The plastic components in your dishwasher might be marked for recycling but there is no way to recycle them. In India, where labour is really cheap, the dishwasher might be stripped down to smaller pieces with some plastic recycled. Everywhere else, it is burnt.

Shopping bags

Those plastic shopping bags can be recycled direct as clothes. In 1989, Martin Margiela presented models wearing plastic shopping bags as tops. The bags were from the French supermarket Franprix. French! That means fashion. In Australia, the fashion tragics would pay hundreds of dollars on eBay for one of those bags discarded shopping bags.

You can pay $1 for a reusable Ikea shopping bag or over $2,000.00 for a copy of the Ikea bag bearing the Balenciaga brand.

Do you like those brown paper bags you receive free at some shops? You can buy them for 30 cents at office supply shops or for $600 with a fashion brand attached.

Our local shops are switching off the supply of free plastic shopping bags. They may charge 15 cents for plastic bags you can use a couple of times or $2 for a back you can use dozens of times. The total amount of plastic carbon going into the environment is about the same because the reusable bags are thicker. When the locals shops first tested a ban on shopping bags, people had no shopping bags to use as bin liners and bought packets of 20 bin liners for $3. The total amount of plastic going to landfill actually increased because the shopping bags were not recycled as bin liners.

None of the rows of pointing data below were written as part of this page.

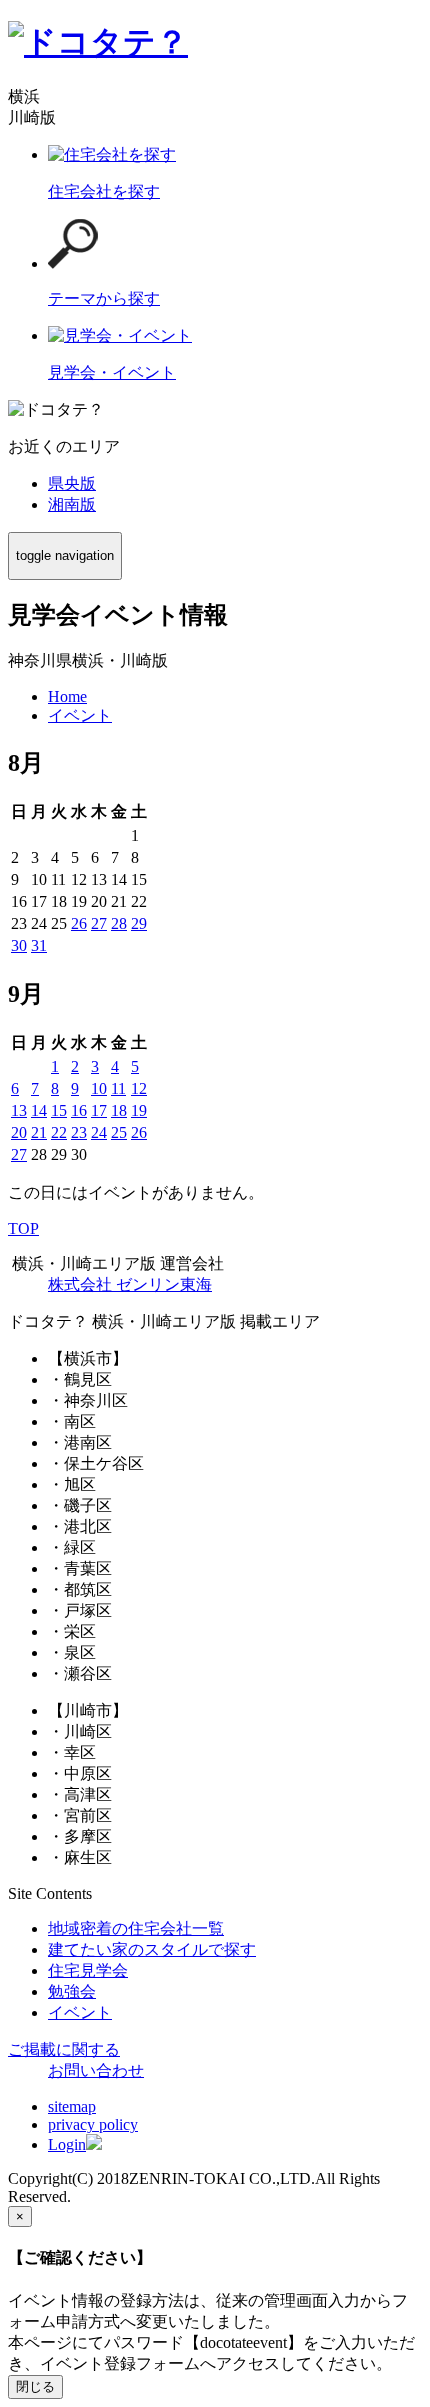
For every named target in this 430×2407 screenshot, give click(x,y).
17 (99, 1110)
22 (59, 1132)
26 (79, 923)
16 (79, 1110)
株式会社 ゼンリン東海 (130, 1284)
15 (59, 1110)
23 (79, 1132)
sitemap (72, 2106)
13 (19, 1110)
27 (99, 923)
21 (39, 1132)
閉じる (35, 2386)
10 (99, 1088)
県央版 (72, 483)
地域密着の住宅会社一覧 (136, 1928)
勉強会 (72, 1991)
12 (139, 1088)
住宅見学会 (88, 1970)
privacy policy (93, 2124)
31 (39, 945)
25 (119, 1132)
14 (39, 1110)
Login (67, 2144)
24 (99, 1132)
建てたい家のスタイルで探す (152, 1949)
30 (19, 945)
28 (119, 923)
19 (139, 1110)
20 (19, 1132)
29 (139, 923)
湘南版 (72, 504)
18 (119, 1110)
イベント (80, 2012)
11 (118, 1088)
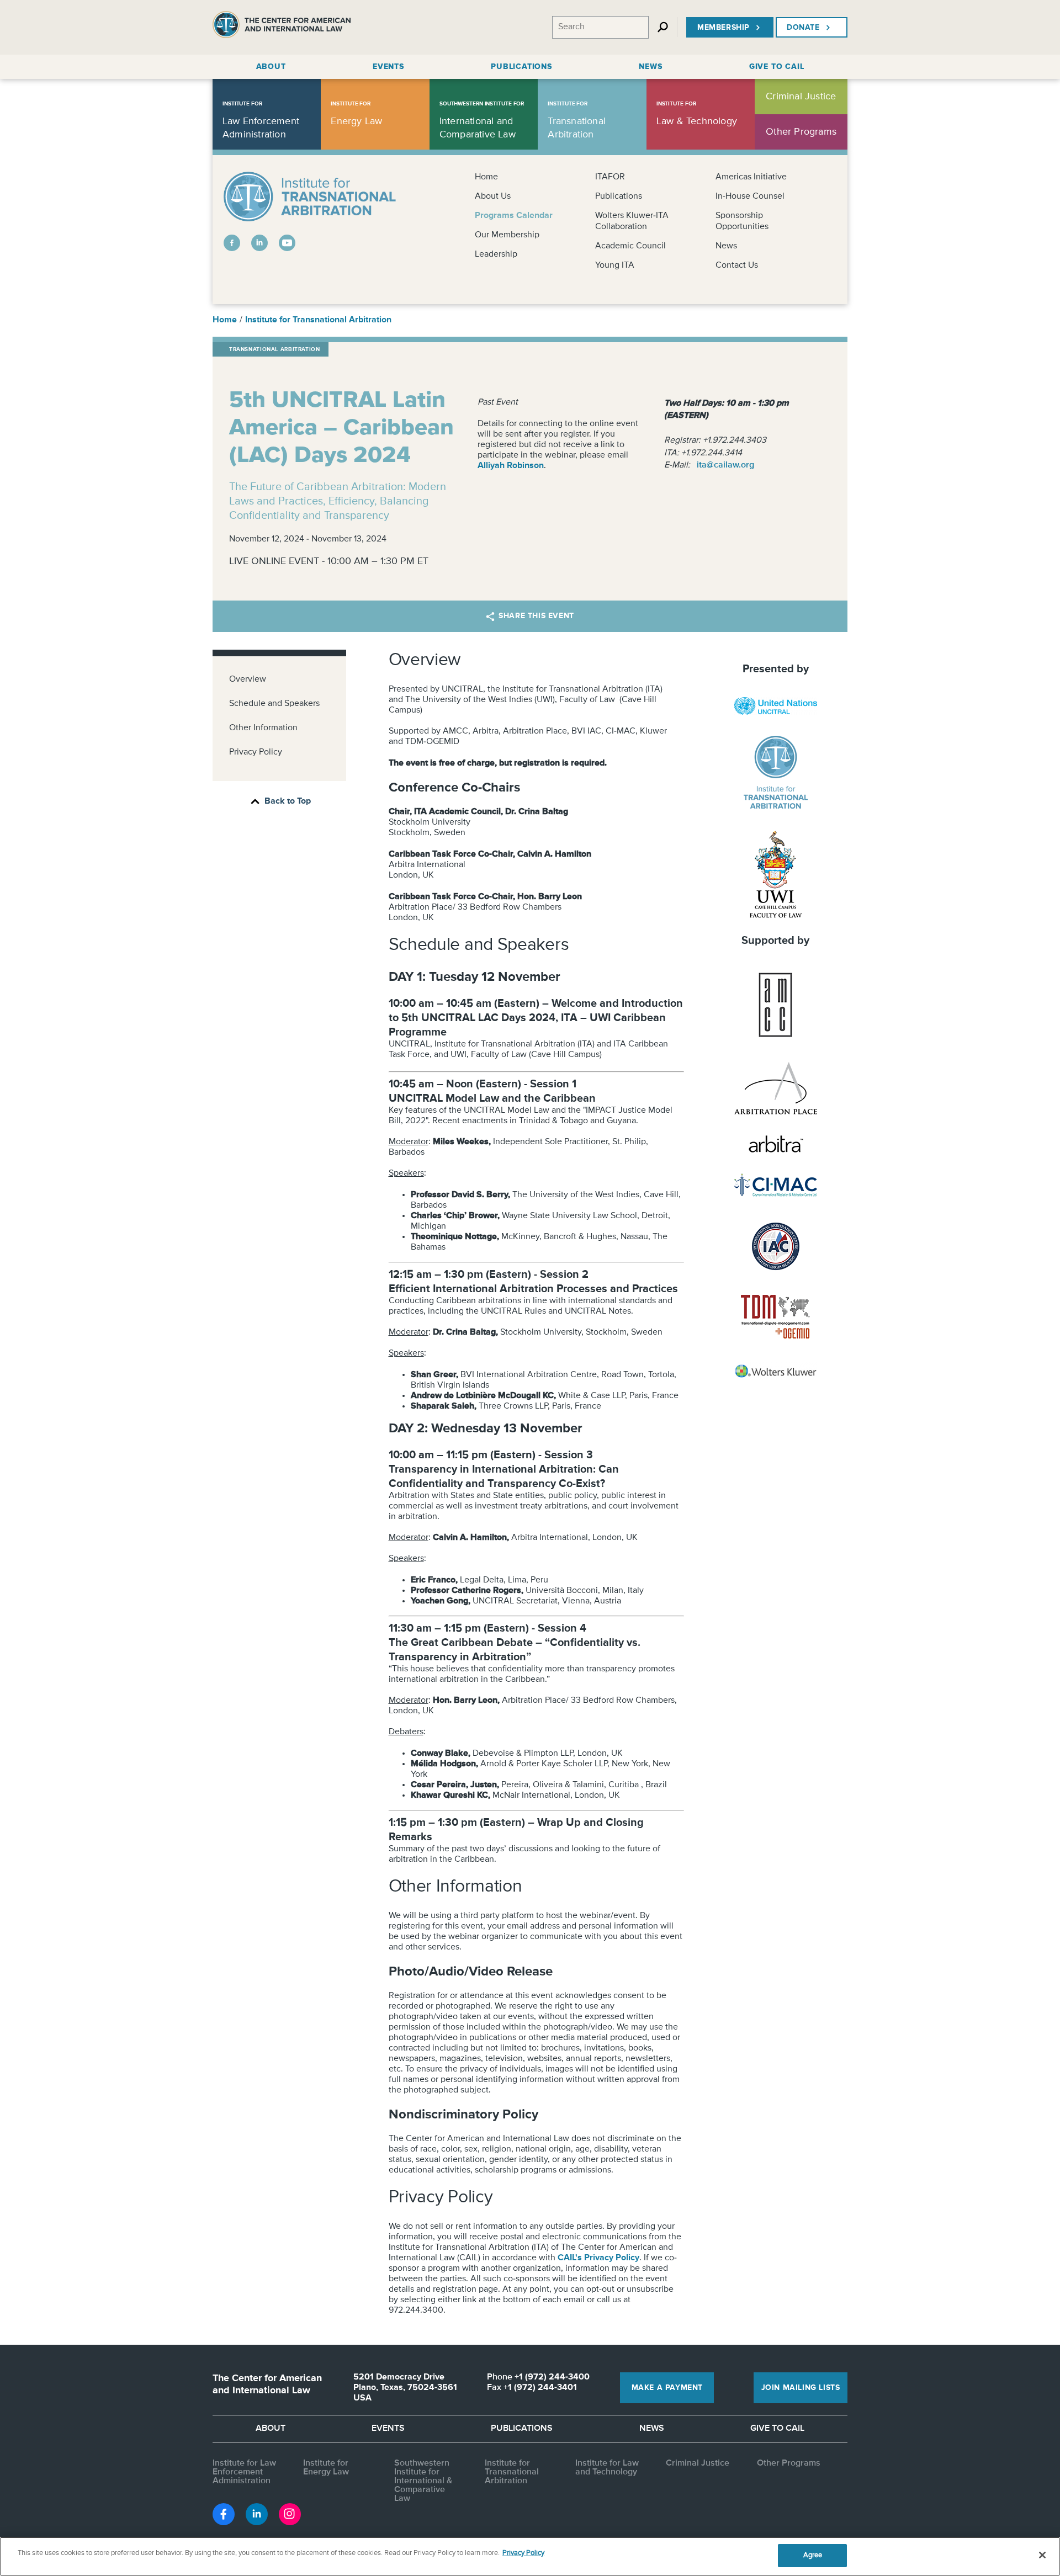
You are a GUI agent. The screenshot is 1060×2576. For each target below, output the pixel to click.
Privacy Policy (255, 752)
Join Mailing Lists (800, 2388)
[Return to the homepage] (282, 27)
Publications (618, 196)
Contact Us (737, 265)
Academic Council (630, 246)
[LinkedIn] (259, 243)
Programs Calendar (514, 215)
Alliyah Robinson (511, 465)
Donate (803, 27)
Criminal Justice (697, 2463)
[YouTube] (287, 243)
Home (486, 177)
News (726, 246)
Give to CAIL (777, 2428)
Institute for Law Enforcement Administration (244, 2472)
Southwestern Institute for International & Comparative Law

Hemp shopping bags cost from $8 down to $5 although they are often only a blend of hemp with something else.

For a couple of dollars, you can get a plastic bag that is "biodegradable" which means it dumps the exogenous carbon into the atmosphere faster than regular plastic.

Conclusion

Choose natural materials. Choose glass, steel, cotton, and the other materials based on plants. If you must use plastic, buy reusable items. Outside of India, the PET to polyester recycling is the only real success.